How to complete this task:
Each line of the listing where the string "agent" appears is to be identified and copied.

Records provided:
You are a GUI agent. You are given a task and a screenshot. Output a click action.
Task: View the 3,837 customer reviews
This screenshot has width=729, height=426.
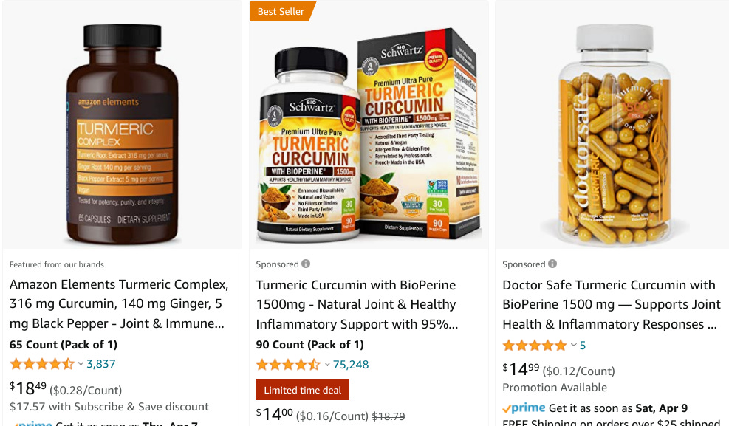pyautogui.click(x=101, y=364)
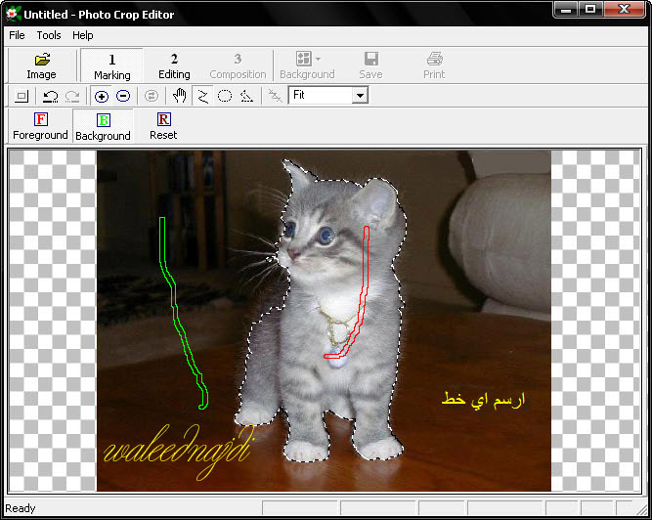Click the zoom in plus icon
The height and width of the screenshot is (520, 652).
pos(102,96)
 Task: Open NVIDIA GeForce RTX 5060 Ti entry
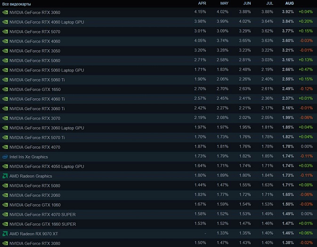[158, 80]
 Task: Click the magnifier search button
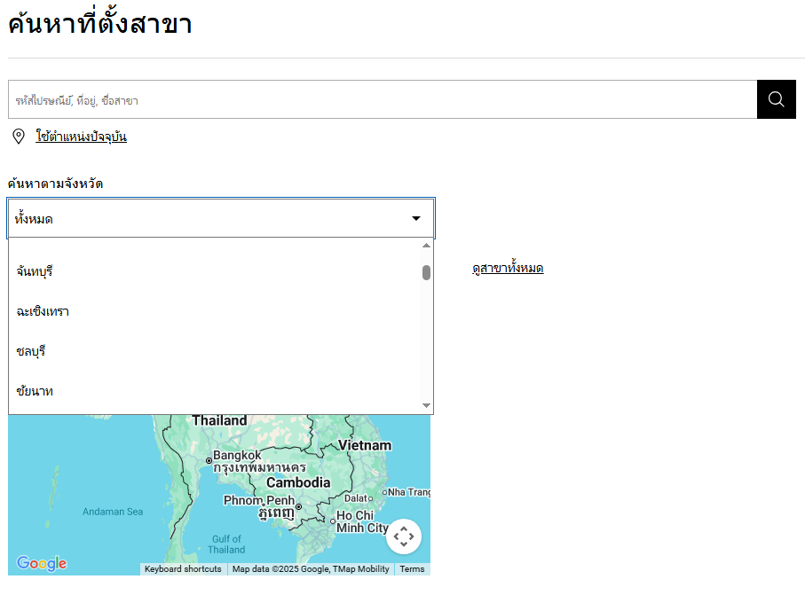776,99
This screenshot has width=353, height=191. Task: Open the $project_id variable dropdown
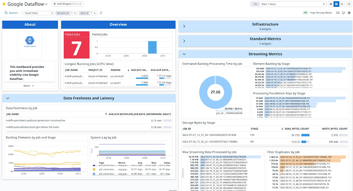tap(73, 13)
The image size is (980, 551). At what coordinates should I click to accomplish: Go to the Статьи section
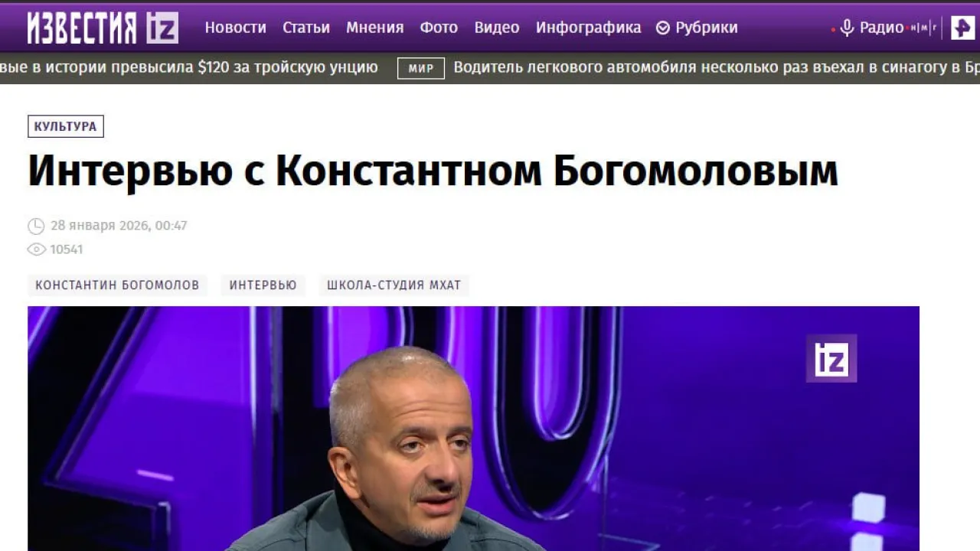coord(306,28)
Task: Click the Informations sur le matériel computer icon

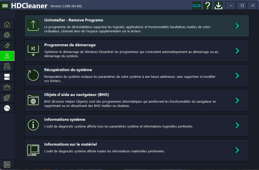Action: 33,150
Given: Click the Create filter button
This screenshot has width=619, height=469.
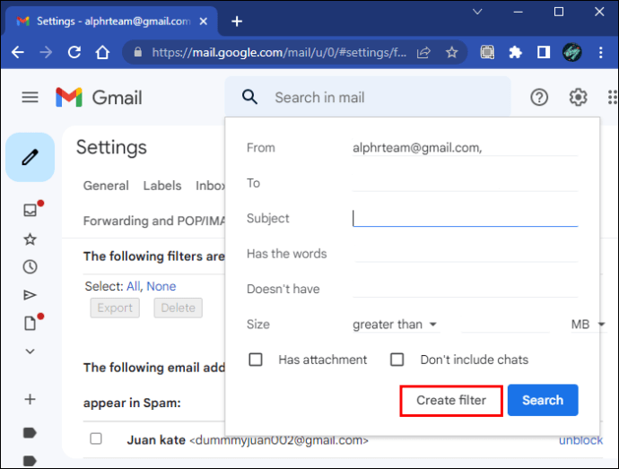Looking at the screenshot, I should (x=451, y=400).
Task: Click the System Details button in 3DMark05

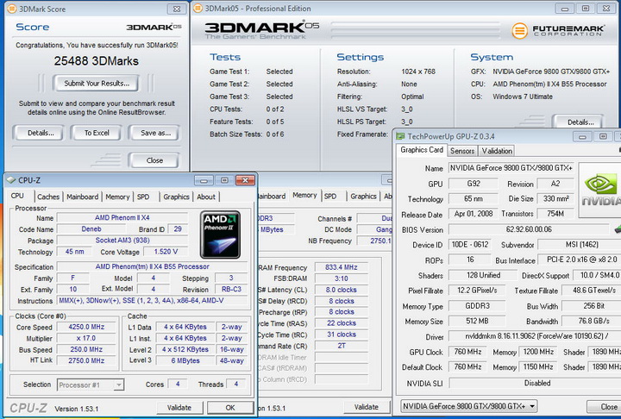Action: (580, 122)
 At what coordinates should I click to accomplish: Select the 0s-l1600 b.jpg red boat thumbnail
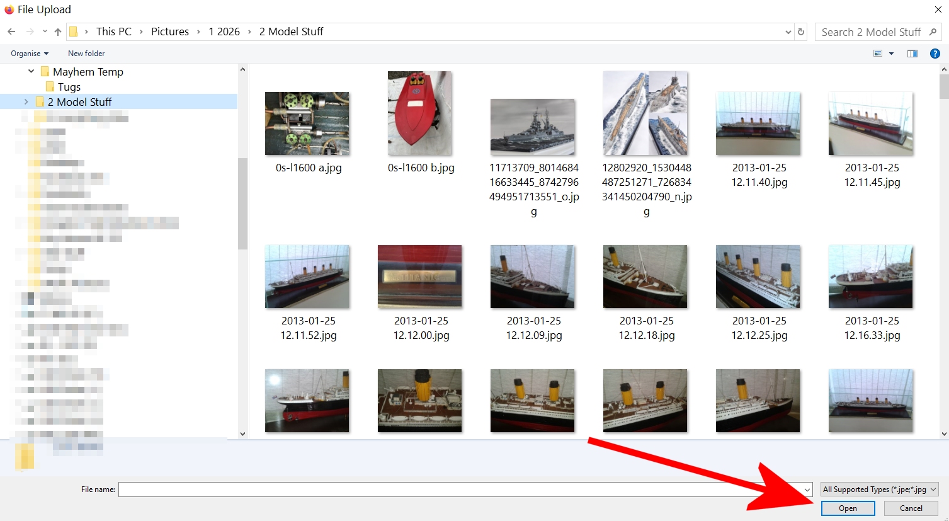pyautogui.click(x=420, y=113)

* * *

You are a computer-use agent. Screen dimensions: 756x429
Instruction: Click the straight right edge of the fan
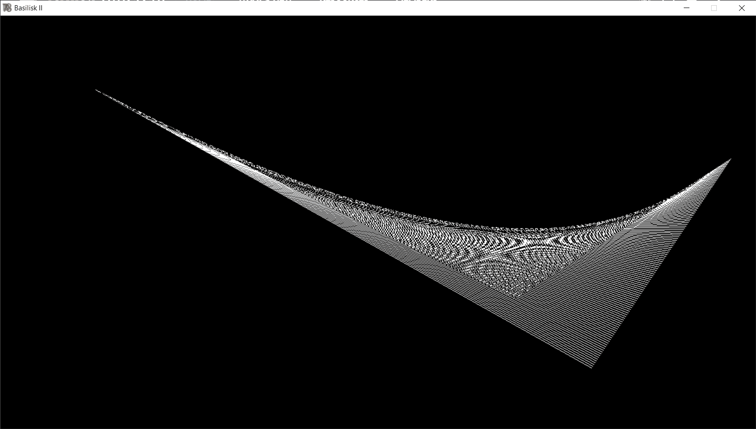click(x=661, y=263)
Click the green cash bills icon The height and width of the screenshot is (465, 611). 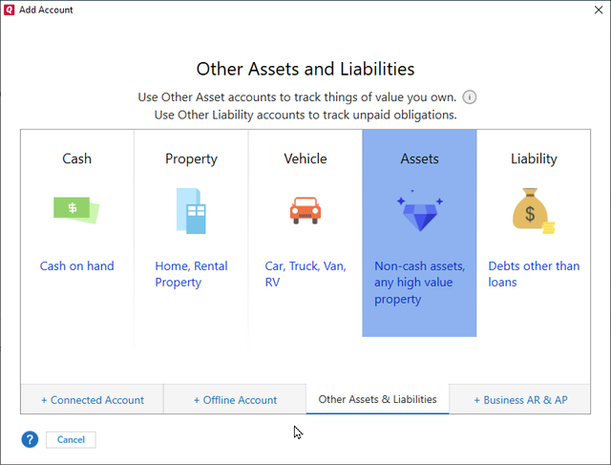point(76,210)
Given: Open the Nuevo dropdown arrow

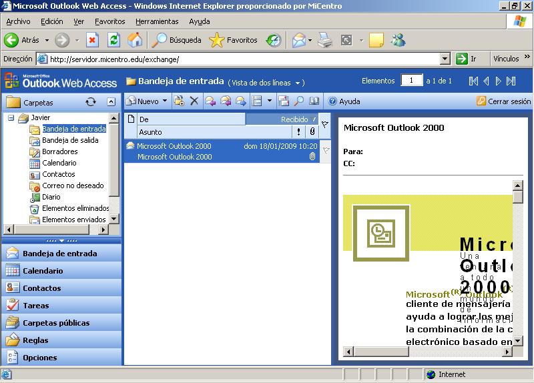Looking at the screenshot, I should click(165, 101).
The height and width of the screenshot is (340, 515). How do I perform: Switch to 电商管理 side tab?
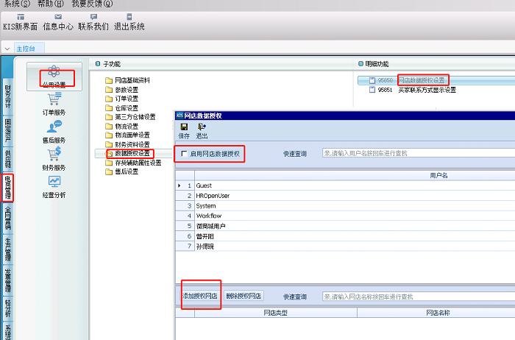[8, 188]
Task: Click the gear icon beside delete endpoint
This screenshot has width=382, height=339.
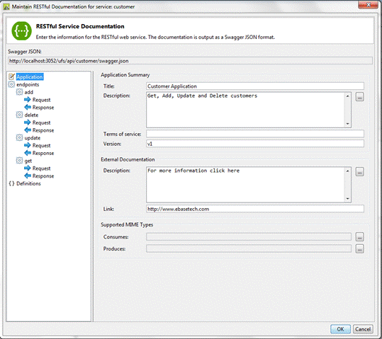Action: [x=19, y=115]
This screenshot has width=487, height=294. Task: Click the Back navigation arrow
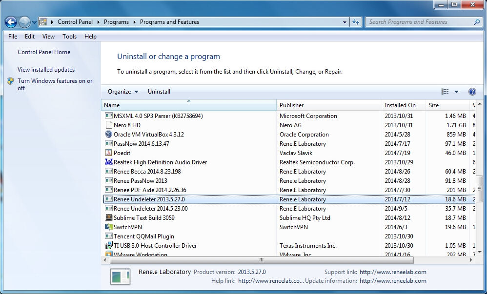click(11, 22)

Exercise answer:
You are a GUI agent. You are given a task and a screenshot. Output a click action.
You are a computer-use agent. Screen dimensions: 756x429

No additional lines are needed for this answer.